■ QUOTED PASSAGE:

My Transgender Daughter

I’ll never forget the evening my son Charlie told me she was really my daughter.

She had told me she was going for a run and sat down to put trainers on. I was watching Netflix, not really paying attention. 5 minutes later I looked up and she was still sitting there. When I asked why, she told me that she was really a girl not a boy. She was very nervous and looking back I realise how much courage that took. I was deeply shocked. I knew nothing about transgender people, so little that I had no idea what questions to ask. Somehow I managed to say we’d always love her and wanted her to be happy. It was when I hugged her that I felt the many new raised but healed scars on her arms. I had no idea that she had started to cut herself again, I thought that had stopped after school, But Charlie is good at hiding things and since being away at university that had been easier for her. She had had a tough time but had worked through it with the support of friends and was now accepting of herself. I had been oblivious and for me the journey was just beginning,

Now it’s more than 2 years later and I am on the way to accepting too. Charlie is taking medication prescribed privately and is finally having her first appointment at the NHS Gender Identity Clinic. I have had ups and downs, lots of tears which I didn’t let Charlie see as I didn’t want to add to her worries. In fact my questions to her were limited especially in the early days because I couldn’t ask anything without becoming very emotional. I didn’t want Charlie to feel guilty about causing me pain.

■ YOUR TASKS:
1. Answer these questions about the account of a transgender daughter.
(a) What did Charlie say she was going to do before sitting down to put trainers on?
(b) What did the narrator feel on Charlie's arms during the hug?
(c) Where is Charlie finally having her first appointment?
2. Carry on the account of a transgender daughter in the same first-person voice, picking up after its final sentence.

■ Records from a data source:
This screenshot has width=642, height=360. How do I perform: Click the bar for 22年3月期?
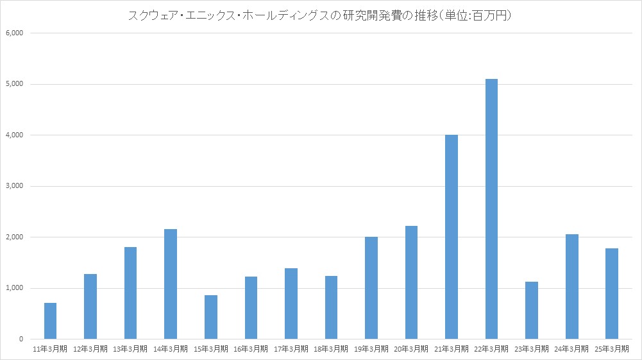(x=491, y=209)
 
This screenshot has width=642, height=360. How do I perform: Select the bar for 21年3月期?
(x=452, y=237)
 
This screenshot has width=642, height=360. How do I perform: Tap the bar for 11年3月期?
(x=50, y=321)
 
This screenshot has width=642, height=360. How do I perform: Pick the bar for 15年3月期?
(x=211, y=317)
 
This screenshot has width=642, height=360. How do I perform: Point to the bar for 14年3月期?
(x=171, y=284)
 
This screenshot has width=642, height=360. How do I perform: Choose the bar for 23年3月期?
(x=532, y=310)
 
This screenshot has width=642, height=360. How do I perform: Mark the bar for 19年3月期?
(x=371, y=288)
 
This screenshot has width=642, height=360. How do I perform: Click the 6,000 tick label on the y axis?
(x=13, y=33)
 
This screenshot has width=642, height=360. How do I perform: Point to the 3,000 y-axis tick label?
(x=13, y=186)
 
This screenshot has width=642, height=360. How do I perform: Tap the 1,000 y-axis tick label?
(x=13, y=288)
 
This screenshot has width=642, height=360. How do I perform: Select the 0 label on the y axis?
(x=20, y=339)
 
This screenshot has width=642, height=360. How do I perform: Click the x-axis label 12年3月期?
(x=90, y=349)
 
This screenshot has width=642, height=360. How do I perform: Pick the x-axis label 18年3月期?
(x=331, y=349)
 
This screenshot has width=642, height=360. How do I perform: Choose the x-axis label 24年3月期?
(x=572, y=349)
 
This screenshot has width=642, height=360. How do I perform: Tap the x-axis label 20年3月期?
(x=411, y=349)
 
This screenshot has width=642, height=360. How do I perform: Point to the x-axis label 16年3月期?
(x=251, y=349)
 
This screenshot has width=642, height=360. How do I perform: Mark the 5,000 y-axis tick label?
(x=13, y=84)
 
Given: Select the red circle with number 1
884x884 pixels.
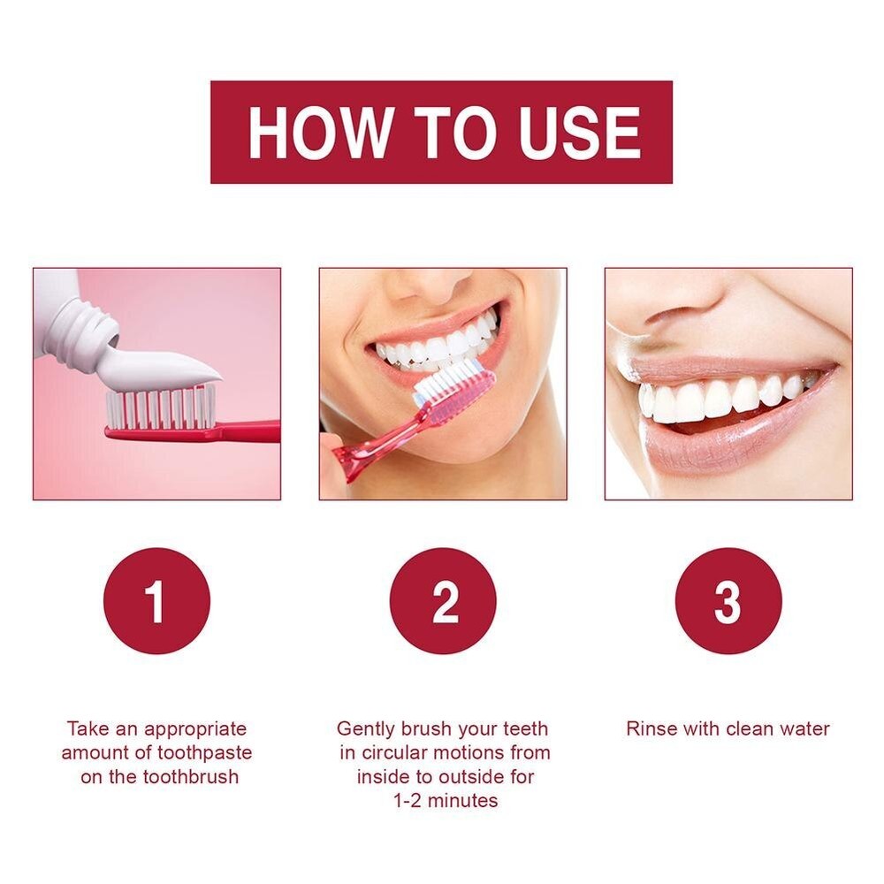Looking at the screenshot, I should click(156, 601).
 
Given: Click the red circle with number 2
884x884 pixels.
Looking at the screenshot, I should click(443, 601).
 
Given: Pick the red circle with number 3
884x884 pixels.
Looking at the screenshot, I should click(728, 601).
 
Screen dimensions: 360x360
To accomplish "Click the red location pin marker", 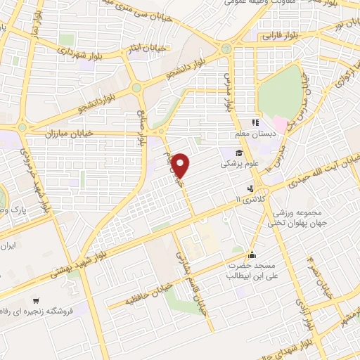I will pyautogui.click(x=181, y=165).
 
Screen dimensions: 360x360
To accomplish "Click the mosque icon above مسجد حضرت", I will pyautogui.click(x=252, y=255).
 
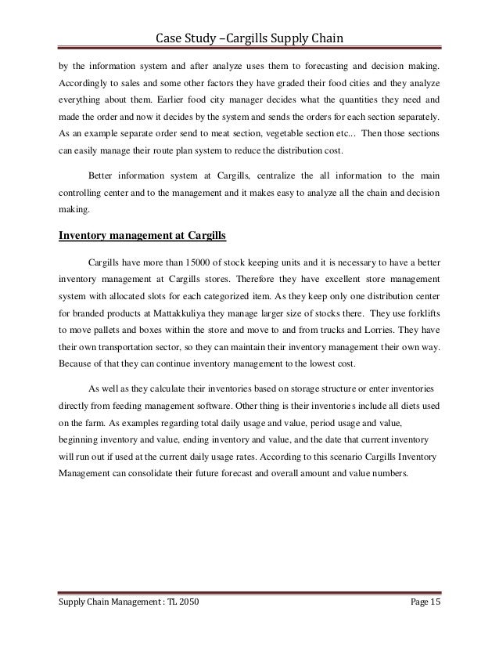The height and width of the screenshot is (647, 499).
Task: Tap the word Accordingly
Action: [85, 82]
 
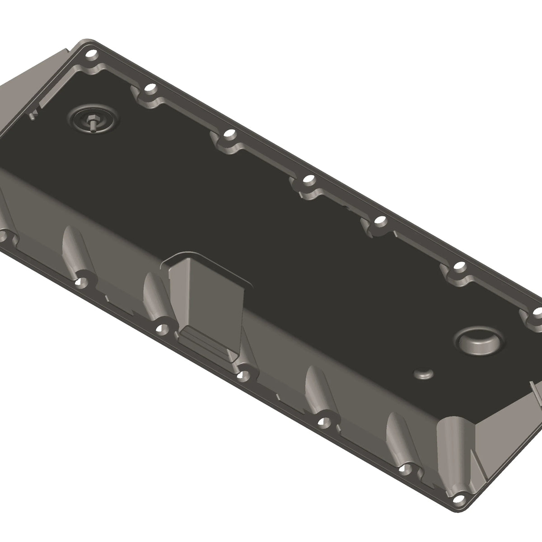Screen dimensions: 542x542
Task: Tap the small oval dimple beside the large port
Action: coord(424,374)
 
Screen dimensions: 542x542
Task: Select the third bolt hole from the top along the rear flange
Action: coord(230,134)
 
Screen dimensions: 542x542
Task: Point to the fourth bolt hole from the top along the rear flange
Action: coord(308,180)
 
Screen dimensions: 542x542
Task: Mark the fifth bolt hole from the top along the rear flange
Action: coord(380,221)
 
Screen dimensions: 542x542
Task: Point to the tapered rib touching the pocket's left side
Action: coord(154,294)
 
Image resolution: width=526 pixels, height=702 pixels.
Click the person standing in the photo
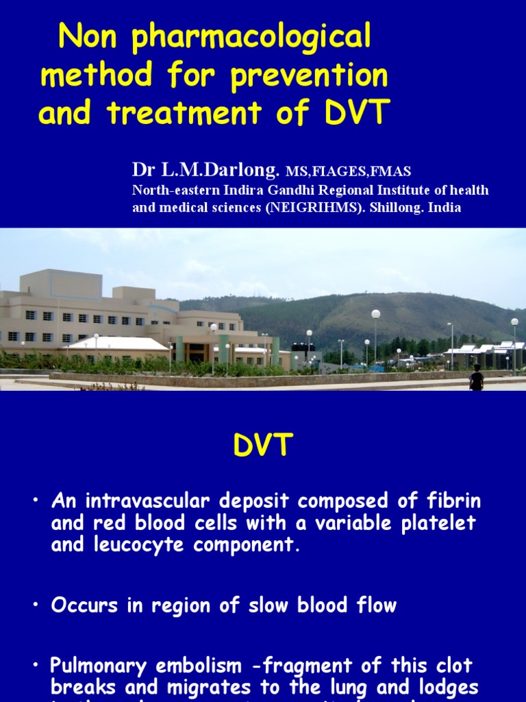point(476,378)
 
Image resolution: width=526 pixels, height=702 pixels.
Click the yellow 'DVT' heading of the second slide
point(263,447)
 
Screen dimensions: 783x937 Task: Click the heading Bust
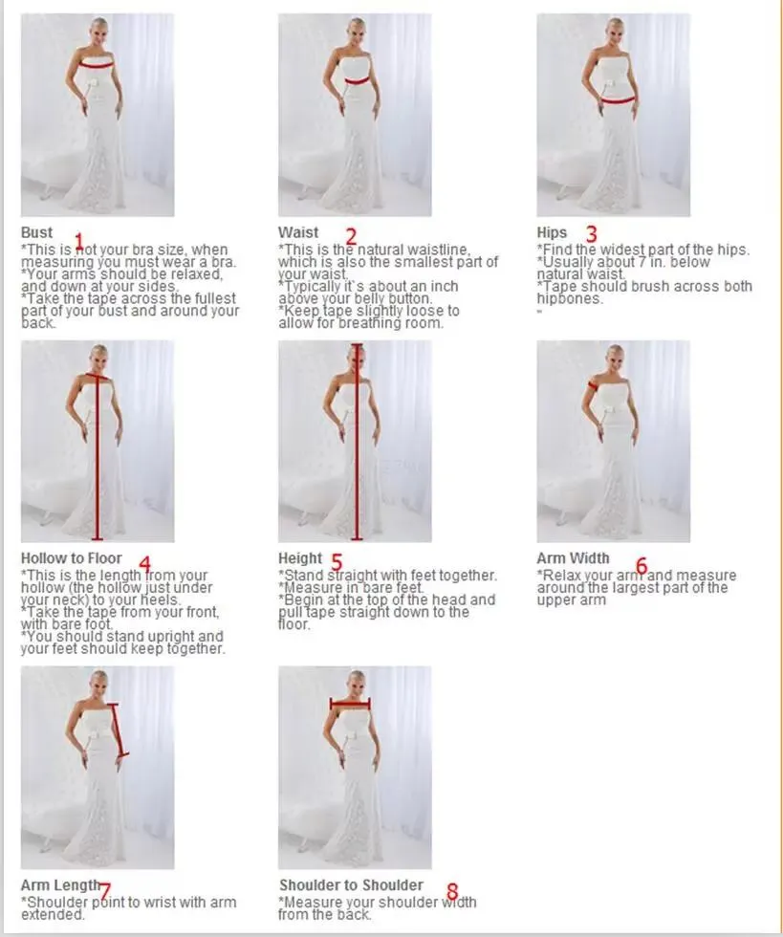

■ EXERCISE RESPONSES:
1.
(a) Go for a run.
(b) Many new raised but healed scars.
(c) At the NHS Gender Identity Clinic.

2.
Meeting other parents who have transgender children has really helped me. At first I thought it was only possible to truly understand the pain and confusion of having a transgender child if you actually experienced it. I needed to talk to others who ‘got it’. To some extent I still feel this, there are many issues that only apply to trans people, and ignorance and prejudice is certainly more common than for other groups. In the early days, seeing other parents who clearly loved their children as much as I love Charlie, and who seemed to be at peace with who their children were gave me hope that one day I could be too.

As well as talking to others, a combination of the passage of time, getting on with life, and avoiding overthinking, has helped me to come to terms with the fact that I have a daughter instead of a son.

As family gatherings have come and gone, and we have spent time with a daughter instead of a son, I see that Charlie is still the same person. Her gender has become less important than the person she is and what she’s doing. I have stopped trying to understand and look for an explanation, because I know I never will never find it. She still hides things from me, probably always will, but I think she’s in a better place and I’m happy about that. Life may not be easy for her but I think (and have to believe, because that’s what she tells me) that it was not possible for her to go on as a man. The risk of not having Charlie was very real if she had not been able to live as the young woman she is.